(TASK GOAL)
Your answer should consist only of the line with "The width and height of the screenshot is (571, 173)." and the lines after it, reproduced exactly through the end of the entries below.

(DATA PROVIDED)
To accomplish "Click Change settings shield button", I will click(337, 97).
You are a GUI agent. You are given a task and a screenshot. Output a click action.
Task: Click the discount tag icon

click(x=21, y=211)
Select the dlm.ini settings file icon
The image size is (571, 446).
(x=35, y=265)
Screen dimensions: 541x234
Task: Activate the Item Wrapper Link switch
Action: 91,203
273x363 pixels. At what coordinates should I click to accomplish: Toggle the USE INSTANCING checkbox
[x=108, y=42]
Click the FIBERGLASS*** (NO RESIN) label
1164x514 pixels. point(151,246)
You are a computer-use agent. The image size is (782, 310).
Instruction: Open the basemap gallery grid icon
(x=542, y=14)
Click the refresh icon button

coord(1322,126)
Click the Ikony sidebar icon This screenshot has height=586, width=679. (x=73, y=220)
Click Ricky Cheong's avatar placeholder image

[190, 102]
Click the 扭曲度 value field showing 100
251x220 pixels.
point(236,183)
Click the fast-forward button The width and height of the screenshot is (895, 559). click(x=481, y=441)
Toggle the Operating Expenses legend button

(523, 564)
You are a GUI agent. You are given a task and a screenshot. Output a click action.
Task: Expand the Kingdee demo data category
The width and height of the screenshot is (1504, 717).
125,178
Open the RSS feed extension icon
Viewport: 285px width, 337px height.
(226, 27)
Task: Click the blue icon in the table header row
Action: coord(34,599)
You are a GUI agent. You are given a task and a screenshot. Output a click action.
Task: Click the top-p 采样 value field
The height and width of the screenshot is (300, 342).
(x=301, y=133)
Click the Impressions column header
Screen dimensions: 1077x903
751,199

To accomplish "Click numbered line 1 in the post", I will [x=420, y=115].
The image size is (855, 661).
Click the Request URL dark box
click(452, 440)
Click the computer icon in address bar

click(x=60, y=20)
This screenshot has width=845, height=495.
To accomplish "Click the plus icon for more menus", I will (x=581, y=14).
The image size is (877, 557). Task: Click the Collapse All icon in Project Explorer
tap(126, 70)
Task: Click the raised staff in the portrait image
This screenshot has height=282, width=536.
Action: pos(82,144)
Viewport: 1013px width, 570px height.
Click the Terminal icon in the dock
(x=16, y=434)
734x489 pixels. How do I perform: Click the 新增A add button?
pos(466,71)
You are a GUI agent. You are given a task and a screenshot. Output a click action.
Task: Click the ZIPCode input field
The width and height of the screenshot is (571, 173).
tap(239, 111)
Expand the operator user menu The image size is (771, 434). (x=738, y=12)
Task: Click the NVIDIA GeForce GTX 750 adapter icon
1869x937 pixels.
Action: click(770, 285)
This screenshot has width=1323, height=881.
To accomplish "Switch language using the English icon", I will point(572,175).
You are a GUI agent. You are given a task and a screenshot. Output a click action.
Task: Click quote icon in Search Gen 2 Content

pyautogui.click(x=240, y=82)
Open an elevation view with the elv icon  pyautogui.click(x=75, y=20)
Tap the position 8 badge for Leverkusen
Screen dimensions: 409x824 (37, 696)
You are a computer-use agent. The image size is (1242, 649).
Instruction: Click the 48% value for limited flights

(RESPONSE BELOW)
The width and height of the screenshot is (571, 173).
tap(239, 111)
Expand the operator user menu The image size is (771, 434). (x=738, y=12)
Task: Click the NVIDIA GeForce GTX 750 adapter icon
1869x937 pixels.
Action: click(770, 285)
This screenshot has width=1323, height=881.
To accomplish "Switch language using the English icon", I will point(572,175).
You are a GUI agent. You are given a task and a screenshot. Output a click action.
Task: Click quote icon in Search Gen 2 Content

pyautogui.click(x=240, y=82)
Open an elevation view with the elv icon  pyautogui.click(x=75, y=20)
Tap the position 8 badge for Leverkusen
Screen dimensions: 409x824 (37, 696)
You are a computer-use agent. The image size is (1242, 649).
Instruction: Click the 48% value for limited flights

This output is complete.